## BEGIN GIVEN TEXT

The Chamber 🏰 of Tech Secrets is open. Today the world of software and systems engineering meets self-help as we talk about resilience in systems and in life.
Resilience is a common theme in systems engineering. I like the definition: “the ability of a system to maintain an acceptable level of service despite failures, challenges, and unexpected conditions”. This is accomplished through architectural and engineering techniques that anticipate, respond to, and recover from failures.
Those with a systems background will be familiar with many of these techniques including monitoring for early detection, elasticity, scaling, backups, hot-standby environments, regionally distributed workloads, rapid recovery, failovers, and the like.
When failures do occur, we are typically very intentional about learning from them, employing tactics like blameless postmortems.
I often like to look at metaphors in the world and bring them into tech, but today let’s go the opposite direction.
A few months ago, NVidia CEO Jensen Huang gave a talk in which he said a few very interesting things about resilience. Give it a watch.
One that stand out to me: “I don’t know how to teach it to you except for I hope suffering happens to you.”
Is Jensen just a meanie? No. He understands that adversity, challenge, frustration, struggles, hardships, and failures are simply part of life, but also are often the very best of teachers. More so, they are the catalyst for improvement and change.
I think this is an important lesson to take to heart in the business world. In my experience, the higher level your role, the more you have to influence and align with others. As your role expands, there are by nature more groups you must align with to be successful. This means things often won’t go your way.
How will you respond? Do you choose to live in frustration or resign yourself to giving a lesser effort? Or do you choose to treat each work frustration or failure to influence as a chance to self-assess, refocus on what is most important, and get better?
Do you choose to give up, or are you resilient?
Here’s 3 tips from systems that may help you choose resilience.
Invest in resilience: In software and infrastructure, resilience isn’t the default—it requires deliberate investment in redundancy, failover mechanisms, and recovery processes. The same is true for personal resilience. You have to invest in habits, relationships, and mental frameworks that help you recover from setbacks. One example would be Failure Testing. Just as engineers run chaos experiments to test system stability under stress, you can proactively put yourself in controlled challenges—hard workouts, “scary” activities, new challenges, learning new skills—to build resilience. Personally, I try and have a challenge every 2 months that gets me out of my comfort zone, pushes me in a new area, or forces a beginner’s mindset. Just for fun:
January / February - Try Brazilian Jiu Jitsu (first drop in today, actually)
March / April - Run a sub-6 minute mile. I want to see 5:XX on the clock. I am not sure if I’ve ever done that.

## END GIVEN TEXT

### WRITTEN EXERCISE 1
Please repeat a passage from the post on resilience in systems and life word for word, beginning at "I often like" and ending after "it a watch.".
### WRITTEN EXERCISE 2
In the post on resilience in systems and life, what tactic is named for learning from failures when they occur?

## BEGIN PROVIDED INFORMATION

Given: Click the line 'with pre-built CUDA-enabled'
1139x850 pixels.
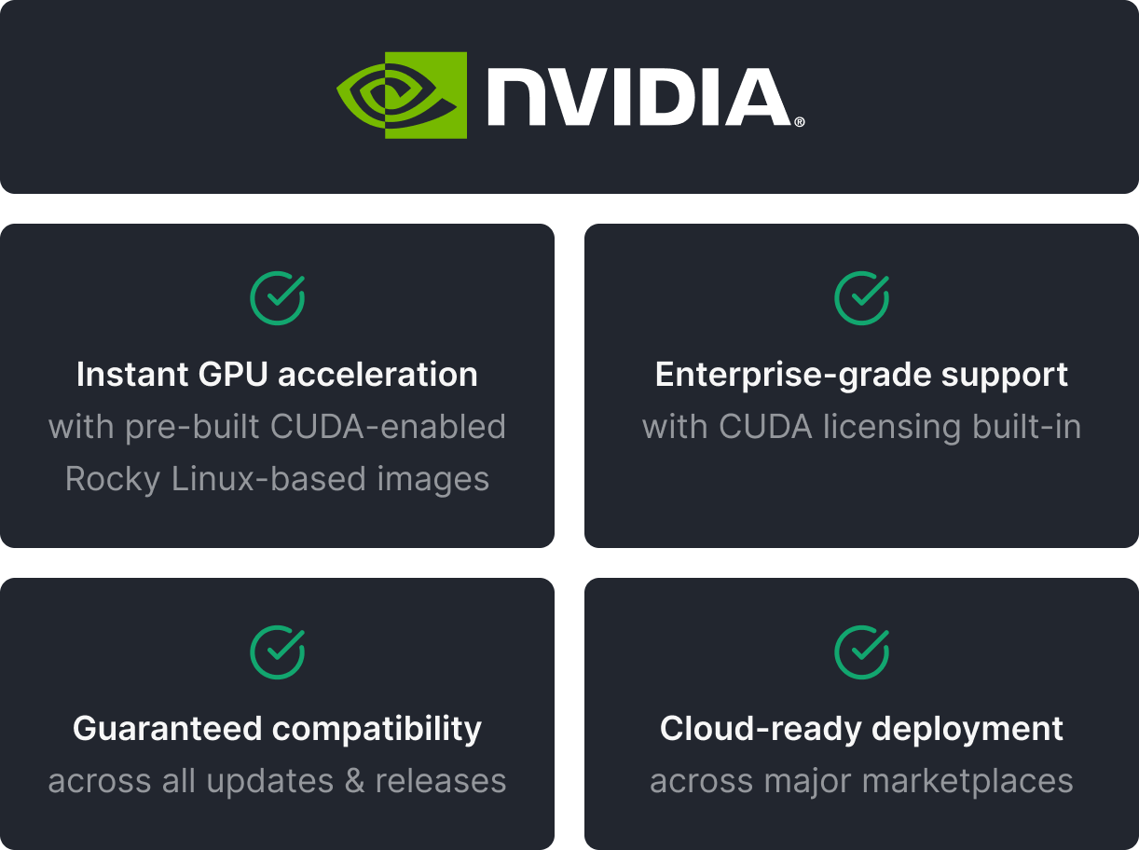Looking at the screenshot, I should pyautogui.click(x=277, y=427).
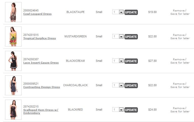Image resolution: width=194 pixels, height=122 pixels.
Task: View the Contrasting Design Dress image
Action: coord(13,85)
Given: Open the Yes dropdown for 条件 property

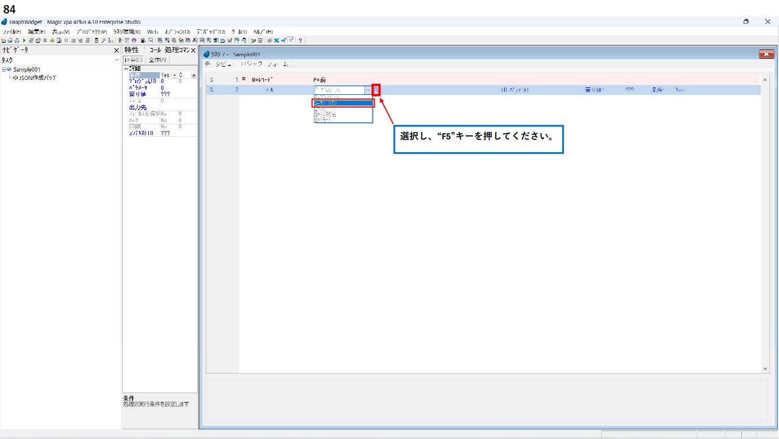Looking at the screenshot, I should click(x=175, y=75).
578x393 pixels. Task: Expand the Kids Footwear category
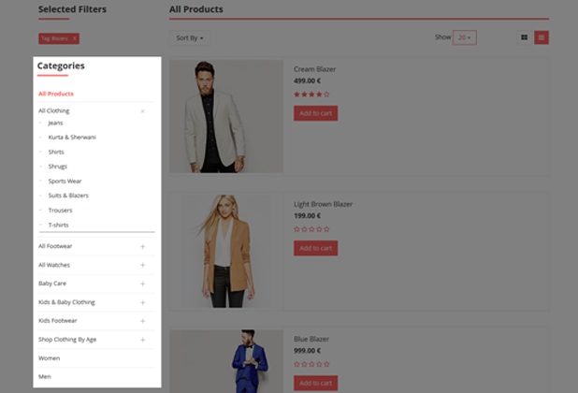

## END PROVIDED INFORMATION

### EXERCISE RESPONSE 1
I often like to look at metaphors in the world and bring them into tech, but today let’s go the opposite direction.
A few months ago, NVidia CEO Jensen Huang gave a talk in which he said a few very interesting things about resilience. Give it a watch.

### EXERCISE RESPONSE 2
Blameless postmortems.